Avis de Adam Craponne : "La quête de l’indépendance personnelle dans la perspective du salut national"
Le roman Ankara se compose de trois parties : avant la bataille de Sakarya (qui en septembre 1921 se traduit par une retraite des Grecs vers Smyrne), les années qui suivent la déclaration de la République (jusqu'en 1926), les années du culte de la personnalité pour Atatürk à 1943. Rappelons que c’est sous l’ère républicaine que la capitale est transporté de Constantinople vers Ankara, cette dernière ville est donc le symbole du changement sociétal de la Turquie. Le récit vit aux rythmes des changements qui agitent tant l'héroïne, que la nouvelle capitale et le nouveau pays (jusqu'en 1918, on est dans l'Empire ottoman).

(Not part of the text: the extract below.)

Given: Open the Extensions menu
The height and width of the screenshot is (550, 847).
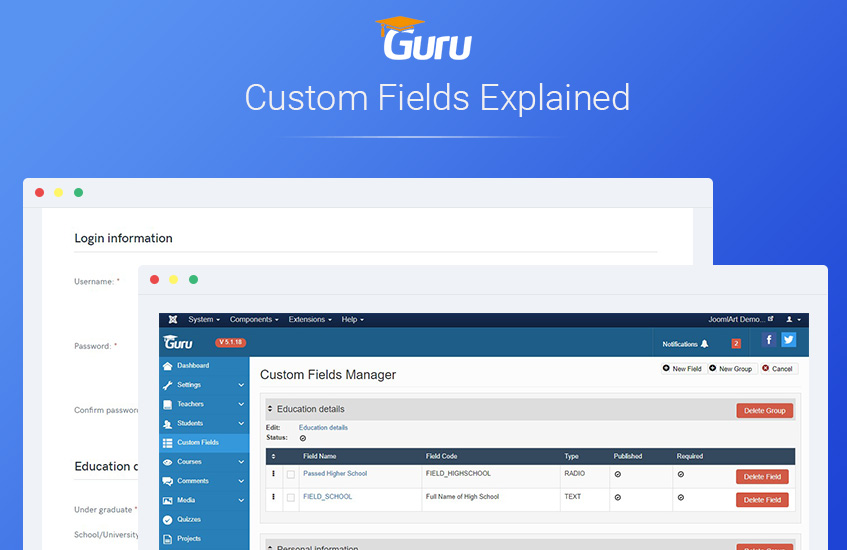Looking at the screenshot, I should (310, 320).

L’héroïne Mme Selma, passe sa vie avec un homme différent à chaque époque. Elle est l'épouse d'un chef de banque pendant les années de la lutte d’indépendance puis d’un officier supérieur retraité et fréquente enfin un homme de lettres.
Atatürk prônant l'usage de l'alphabet latin (image absente du texte)
L’ouvrage permet d’approcher de façon sensible présente les inquiétudes, les attitudes et les comportements divers de Turcs face à une modernisation de leur société. À un moment où se posent des questions sur l'avenir de la Turquie et en particulier sa dimension européenne et sa culture islamique, il est capital de connaître ce tournant de cette histoire. On relève quelques passages significatifs
« Postée devant la fenêtre, la femme de Nazif ne savait s’il fallait rire ou pleurer :
- Mais enfin, à quoi rime tout ce vacarme ? Regarde, je crois bien que c’est notre propriétaire qui bat sa femme.
Nazif rétorqua, imperturbable :
- Elle aura sans doute oublié de servir le petit déjeuner à temps » (page 19)
« La qualité la plus caractéristique du patriote turc occidentaliste est justement de donner un style et un cachet turcs à l’occidentalité. (…) L’occidentalisation est un principe rigoureux. Elle ne peut avoir une fonction fondatrice et créatrice qu’à condition d’être au service de la volonté nationale, de la culture nationale et de la morale nationale » (page 118).
« Quand Selma disait à son mari : "Je voudrais travailler. Mais pas pour gagner ma vie", elle pensait exactement le contraire. Pour elle, la liberté de la femme signifiait ne plus être tributaire de l’homme en quoi que ce fût, ne plus rien attendre de lui, être indépendante » (page 132).
« D’une part, l’éveil des idées et des sciences qui étaient en germe depuis la réforme de l’alphabet, en 1928, avaient trouvé leur plein essor grâce aux recherches historiques et linguistiques, et d’autre part, un combat avait été rondement mené pour le développement économique basé sur les principes du salut national » (page 154).
L’auteur a été député et ambassadeur de son pays, en particulier en Albanie et Tchécoslovaquie, dans les années 1930 ; ayant des préoccupations sociales (réclamant en particulier une réforme agraire conséquente), dont il fait part dans son journal Kadro, il dérange certains secteurs du Parti républicain du peuple au pouvoir, aussi bien que lié à Atatürk (Mustafa Kemal) ce dernier fait cesser la publication de son journal.